If I subscribed to either the Washington Post or Entertainment Weekly I'd be canceling both this week. Washington Post, I am retroactively rescinding every Pulitzer you have ever received. (See, also, rescission of any credit for progressive change previously achieved from Ralph Nader after the 2000 election.)


Not only, Washington Post, did you publish the editorial "Women Aren't Very Bright" (now with bonus anti-Latino racism!) which was both misogynist and so mind-bendingly idiotic in every possible way that even National Review criticized it, you actually tried to pull the "jeez, why can't girls take a joke" maneuver.



Perhaps I should not be surprised, Washington Post editorial board, that you thought publishing this excrement was a great idea given that you clearly do not understand such concepts as "satire" and "provocative." Allow me to explain.



1. SATIRE: It's not satire if the person saying it actually believes it. Would you publish an op-ed by David Duke claiming non-white people are stupid and try to pass it off as satire? I'm going to give you the benefit of the doubt and say no. Charlotte Allen works for an anti-feminist organization that thinks women should not have equal rights because they are inferior to men. She wrote an editorial for you saying women are inferior and, in case you missed it, smearing both presidential candidates who favor equal rights for women, and taking a bonus dig at Latino voters in Texas. She's not kidding, therefore, it's not a joke. (Also, jokes are generally funny.) The fact that think you can play this off as satire demonstrates that either you have no idea who is writing on a given topic that you are putting in millions of newspapers and cannot use Google, or that you, too, think women are stupid.

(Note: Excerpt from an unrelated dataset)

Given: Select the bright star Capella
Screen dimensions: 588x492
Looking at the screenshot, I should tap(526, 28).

2. PROVOCATIVE: Once again, WP Editorial Board, you've got two choices. Are you too stupid to live independently? Or are you bigots? "Intended to provoke not offend?" Do you also have a bridge in Brooklyn you'd like to sell me? Particularly in the context of a newspaper's op-ed page, provocation has a particular meaning: to be provocative, a piece needs to challenge readers to re-examine common assumptions and uh, provoke actual thought. Sexism and racism aren't provocative, they are the default assumptions and staus quo of our society. Printing a sexist and racist op ed isn't provocative, it's sexist and racist. It doesn't make you brave, or transgressive, or a champion of uncomfortable truth, it makes you bigots, and assholes. While it's always good times to be reminded of both how much my culture hates me and how totally acceptable it is to be openly misogynist, the only thing this article provoked was an intense desire to kick John Pomfret. Repeatedly. In the crotch. With cowboy boots on.



Read it and weep:



http://www.washingtonpost.com/wp-dyn/content/article/2008/02/29/AR2008022902992_pf.html



And now on to the sins of Entertainment Weekly. Characters on TV shows that you'd like to date? Excellent fluff, EW, and you very appropriately included V. Mars and Logan. However, how could you include "Men of the West Wing" and leave out Toby? Did you not see the episode where he ranted about the First Amendment, the one where he knew how many words were in the Gettysburg Address, or the pilot in which he smacks down fake Jerry Falwell? I'm pretty sure his defense of affirmative action was the closest thing to porn I've ever seen on network television for heaven's sake! Do you want to tempt the wrath of whatever from high atop the thing EW? DO YOU? Then I think a correction is in order.

I still miss Veronica Mars:

http://www.ew.com/ew/gallery/0,,20181731_16,00.html

2 comments:

flacamama said...

Oh, Maddie, please tell me you actually sent that rant to the Washington Post! Please, please, please!

flacamama said...

And please tell me that you will participate in the online chat q&a!

Wednesday, March 5 at 2 p.m. ET, Allen will come online for a special chat to answer readers' questions about her article and the public's reactions and rebuttals to it.